→ **PROBLEM**:
Go through the data below and copy each line where the word "Kalimantan" occurs.

→ **DATA PROVIDED**:

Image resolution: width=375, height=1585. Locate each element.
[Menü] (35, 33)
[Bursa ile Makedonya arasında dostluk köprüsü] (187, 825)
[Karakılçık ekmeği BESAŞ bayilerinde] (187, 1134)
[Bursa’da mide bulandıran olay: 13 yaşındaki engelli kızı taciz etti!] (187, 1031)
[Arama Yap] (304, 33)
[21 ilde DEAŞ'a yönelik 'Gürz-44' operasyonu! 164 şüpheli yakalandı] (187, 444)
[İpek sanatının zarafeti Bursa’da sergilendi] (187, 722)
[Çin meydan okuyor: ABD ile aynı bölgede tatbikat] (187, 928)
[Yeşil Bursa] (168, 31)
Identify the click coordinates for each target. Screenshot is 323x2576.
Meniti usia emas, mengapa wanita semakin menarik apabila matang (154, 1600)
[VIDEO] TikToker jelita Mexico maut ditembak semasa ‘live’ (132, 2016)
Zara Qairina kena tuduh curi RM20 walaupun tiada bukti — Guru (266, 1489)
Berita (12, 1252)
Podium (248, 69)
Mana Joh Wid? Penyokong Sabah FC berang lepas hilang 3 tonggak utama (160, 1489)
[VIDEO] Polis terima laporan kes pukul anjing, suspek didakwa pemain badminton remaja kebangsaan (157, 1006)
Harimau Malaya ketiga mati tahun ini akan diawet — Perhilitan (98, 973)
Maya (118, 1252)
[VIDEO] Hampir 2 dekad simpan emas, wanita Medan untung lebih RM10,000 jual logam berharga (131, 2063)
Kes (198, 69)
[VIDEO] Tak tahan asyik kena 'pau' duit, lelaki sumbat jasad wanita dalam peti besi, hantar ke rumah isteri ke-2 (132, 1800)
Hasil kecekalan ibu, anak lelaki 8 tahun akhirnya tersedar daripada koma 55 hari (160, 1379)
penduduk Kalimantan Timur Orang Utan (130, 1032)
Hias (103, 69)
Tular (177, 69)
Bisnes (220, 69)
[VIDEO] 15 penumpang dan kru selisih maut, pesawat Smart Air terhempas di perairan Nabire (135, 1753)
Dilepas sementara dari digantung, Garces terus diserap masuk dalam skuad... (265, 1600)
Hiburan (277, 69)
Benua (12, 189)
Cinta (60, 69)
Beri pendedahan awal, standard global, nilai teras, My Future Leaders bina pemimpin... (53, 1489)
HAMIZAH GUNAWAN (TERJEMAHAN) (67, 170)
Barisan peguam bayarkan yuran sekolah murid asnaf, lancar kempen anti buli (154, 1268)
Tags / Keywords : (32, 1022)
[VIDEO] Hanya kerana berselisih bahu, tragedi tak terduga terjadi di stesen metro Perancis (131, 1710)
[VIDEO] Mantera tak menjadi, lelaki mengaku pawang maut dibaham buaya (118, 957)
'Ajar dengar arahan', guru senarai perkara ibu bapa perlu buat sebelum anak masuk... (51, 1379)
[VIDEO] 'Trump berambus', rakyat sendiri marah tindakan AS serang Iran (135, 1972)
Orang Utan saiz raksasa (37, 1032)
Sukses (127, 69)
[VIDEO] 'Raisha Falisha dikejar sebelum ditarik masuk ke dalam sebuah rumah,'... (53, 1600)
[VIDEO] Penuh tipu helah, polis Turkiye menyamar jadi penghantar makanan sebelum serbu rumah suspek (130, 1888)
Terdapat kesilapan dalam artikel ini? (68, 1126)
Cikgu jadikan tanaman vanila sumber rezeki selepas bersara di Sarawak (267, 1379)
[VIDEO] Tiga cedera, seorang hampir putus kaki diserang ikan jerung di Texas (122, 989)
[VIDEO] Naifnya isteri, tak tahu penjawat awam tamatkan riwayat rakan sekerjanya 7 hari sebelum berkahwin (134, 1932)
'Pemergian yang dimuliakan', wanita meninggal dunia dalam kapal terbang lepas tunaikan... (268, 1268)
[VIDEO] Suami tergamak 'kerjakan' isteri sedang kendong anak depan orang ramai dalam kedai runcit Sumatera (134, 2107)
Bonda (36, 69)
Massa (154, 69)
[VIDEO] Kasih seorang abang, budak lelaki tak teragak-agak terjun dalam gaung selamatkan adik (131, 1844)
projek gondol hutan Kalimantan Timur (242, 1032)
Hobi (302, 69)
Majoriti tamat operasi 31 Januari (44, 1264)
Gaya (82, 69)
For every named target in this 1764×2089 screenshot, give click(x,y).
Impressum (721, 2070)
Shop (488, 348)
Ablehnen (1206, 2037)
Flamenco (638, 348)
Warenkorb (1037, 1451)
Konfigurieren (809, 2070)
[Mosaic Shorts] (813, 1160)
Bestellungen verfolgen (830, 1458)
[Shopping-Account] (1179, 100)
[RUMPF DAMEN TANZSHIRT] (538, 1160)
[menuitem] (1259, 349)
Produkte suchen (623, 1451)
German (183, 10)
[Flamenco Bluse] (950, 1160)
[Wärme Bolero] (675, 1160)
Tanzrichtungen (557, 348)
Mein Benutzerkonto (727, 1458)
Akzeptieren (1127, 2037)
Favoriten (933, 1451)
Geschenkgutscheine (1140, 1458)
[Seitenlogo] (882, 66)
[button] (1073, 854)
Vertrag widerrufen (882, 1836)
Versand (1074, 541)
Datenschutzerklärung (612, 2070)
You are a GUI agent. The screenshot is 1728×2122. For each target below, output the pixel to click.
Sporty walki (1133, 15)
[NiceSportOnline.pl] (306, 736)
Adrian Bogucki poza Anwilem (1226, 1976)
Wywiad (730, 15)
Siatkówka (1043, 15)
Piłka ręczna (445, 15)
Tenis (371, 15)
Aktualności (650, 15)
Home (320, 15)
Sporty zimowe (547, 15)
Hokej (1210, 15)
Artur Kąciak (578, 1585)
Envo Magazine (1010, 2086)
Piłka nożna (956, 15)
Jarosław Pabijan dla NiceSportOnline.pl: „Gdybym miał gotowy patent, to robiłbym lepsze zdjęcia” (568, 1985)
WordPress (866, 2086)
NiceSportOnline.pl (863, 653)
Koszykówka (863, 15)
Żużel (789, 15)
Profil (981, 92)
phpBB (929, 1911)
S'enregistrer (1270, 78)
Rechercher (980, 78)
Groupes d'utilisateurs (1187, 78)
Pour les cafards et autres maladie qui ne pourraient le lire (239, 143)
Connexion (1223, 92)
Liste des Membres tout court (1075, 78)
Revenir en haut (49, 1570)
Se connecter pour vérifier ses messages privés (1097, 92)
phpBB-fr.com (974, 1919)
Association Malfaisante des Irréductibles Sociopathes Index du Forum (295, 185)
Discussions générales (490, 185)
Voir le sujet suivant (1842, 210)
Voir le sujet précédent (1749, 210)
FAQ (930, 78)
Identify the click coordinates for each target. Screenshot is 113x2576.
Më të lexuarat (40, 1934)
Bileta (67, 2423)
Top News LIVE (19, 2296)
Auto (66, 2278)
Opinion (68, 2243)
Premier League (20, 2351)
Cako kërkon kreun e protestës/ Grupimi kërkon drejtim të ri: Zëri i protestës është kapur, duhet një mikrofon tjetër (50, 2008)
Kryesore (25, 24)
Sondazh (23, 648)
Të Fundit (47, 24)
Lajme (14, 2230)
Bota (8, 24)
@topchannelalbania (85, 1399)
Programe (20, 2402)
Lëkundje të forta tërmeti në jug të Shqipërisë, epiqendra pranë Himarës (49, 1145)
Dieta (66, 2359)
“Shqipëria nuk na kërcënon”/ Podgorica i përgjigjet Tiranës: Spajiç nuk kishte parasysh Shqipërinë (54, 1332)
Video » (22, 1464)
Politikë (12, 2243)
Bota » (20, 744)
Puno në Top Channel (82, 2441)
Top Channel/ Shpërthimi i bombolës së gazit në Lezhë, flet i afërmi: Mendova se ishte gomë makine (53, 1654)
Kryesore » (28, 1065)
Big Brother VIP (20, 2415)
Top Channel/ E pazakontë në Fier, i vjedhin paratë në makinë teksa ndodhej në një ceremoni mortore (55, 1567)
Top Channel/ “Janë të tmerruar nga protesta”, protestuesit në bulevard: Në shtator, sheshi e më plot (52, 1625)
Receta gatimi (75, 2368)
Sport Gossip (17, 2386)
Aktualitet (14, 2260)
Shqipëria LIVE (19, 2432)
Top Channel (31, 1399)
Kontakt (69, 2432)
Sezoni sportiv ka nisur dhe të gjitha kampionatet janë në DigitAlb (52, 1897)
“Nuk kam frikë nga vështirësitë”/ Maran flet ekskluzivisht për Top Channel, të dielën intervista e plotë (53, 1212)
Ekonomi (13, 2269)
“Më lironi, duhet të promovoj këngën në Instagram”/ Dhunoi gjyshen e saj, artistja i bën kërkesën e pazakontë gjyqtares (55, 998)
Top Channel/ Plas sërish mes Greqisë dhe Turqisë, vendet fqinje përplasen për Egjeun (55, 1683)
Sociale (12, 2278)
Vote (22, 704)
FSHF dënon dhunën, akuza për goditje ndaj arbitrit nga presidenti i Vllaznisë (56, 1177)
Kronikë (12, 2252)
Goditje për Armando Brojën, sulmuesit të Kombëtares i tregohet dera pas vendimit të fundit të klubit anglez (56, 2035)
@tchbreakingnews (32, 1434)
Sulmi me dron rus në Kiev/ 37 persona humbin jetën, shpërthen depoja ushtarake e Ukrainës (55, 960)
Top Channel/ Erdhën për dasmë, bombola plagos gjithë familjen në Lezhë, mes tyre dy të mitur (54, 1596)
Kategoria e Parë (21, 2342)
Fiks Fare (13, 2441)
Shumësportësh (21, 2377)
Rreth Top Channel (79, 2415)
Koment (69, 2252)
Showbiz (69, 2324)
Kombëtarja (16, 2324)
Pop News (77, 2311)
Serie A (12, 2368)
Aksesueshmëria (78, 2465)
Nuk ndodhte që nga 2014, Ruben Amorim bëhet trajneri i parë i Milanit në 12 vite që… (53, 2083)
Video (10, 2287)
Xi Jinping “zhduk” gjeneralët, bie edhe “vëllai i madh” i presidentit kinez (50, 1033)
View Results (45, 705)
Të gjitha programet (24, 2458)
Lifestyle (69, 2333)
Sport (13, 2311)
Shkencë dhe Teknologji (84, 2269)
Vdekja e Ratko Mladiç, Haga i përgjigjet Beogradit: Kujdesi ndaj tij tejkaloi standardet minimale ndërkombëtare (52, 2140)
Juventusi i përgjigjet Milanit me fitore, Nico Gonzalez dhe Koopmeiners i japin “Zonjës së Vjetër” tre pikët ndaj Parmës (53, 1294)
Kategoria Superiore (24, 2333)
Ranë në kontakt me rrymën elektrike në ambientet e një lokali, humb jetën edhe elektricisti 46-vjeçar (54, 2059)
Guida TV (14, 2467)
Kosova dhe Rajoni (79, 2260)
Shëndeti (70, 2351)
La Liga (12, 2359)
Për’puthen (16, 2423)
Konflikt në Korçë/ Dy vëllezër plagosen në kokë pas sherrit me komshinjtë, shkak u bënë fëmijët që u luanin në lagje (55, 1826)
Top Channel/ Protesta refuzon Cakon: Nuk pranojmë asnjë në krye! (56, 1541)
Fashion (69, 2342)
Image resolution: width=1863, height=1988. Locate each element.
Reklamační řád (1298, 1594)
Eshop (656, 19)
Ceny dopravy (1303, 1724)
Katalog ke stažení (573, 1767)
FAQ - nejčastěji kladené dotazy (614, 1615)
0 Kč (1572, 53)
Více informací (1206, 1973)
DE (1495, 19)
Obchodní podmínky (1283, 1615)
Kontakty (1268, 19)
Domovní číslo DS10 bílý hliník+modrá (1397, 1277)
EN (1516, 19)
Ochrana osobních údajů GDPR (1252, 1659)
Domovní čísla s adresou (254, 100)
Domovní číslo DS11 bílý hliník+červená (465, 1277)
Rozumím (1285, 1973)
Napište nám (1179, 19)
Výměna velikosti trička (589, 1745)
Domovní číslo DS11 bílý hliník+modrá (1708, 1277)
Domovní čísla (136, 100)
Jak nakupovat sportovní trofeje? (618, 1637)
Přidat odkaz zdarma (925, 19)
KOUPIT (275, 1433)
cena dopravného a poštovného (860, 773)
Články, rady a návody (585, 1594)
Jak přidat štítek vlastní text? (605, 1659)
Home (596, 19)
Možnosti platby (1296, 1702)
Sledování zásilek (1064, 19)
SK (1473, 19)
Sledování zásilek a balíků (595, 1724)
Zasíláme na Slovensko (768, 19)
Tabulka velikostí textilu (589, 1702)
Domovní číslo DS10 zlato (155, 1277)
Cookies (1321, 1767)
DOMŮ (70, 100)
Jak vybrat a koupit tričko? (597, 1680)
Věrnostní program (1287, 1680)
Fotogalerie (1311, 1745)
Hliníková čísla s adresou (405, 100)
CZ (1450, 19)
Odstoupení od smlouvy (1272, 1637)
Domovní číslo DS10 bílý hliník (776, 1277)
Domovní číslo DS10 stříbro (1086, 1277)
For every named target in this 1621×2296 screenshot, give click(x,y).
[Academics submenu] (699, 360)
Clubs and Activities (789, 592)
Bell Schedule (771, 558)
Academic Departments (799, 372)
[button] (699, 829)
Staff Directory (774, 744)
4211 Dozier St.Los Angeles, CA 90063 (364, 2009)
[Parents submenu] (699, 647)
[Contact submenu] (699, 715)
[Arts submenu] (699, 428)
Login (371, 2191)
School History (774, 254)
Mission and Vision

→ **RESULT FOR THIS TASK**:
penduduk Kalimantan Timur Orang Utan (130, 1032)
projek gondol hutan Kalimantan Timur (242, 1032)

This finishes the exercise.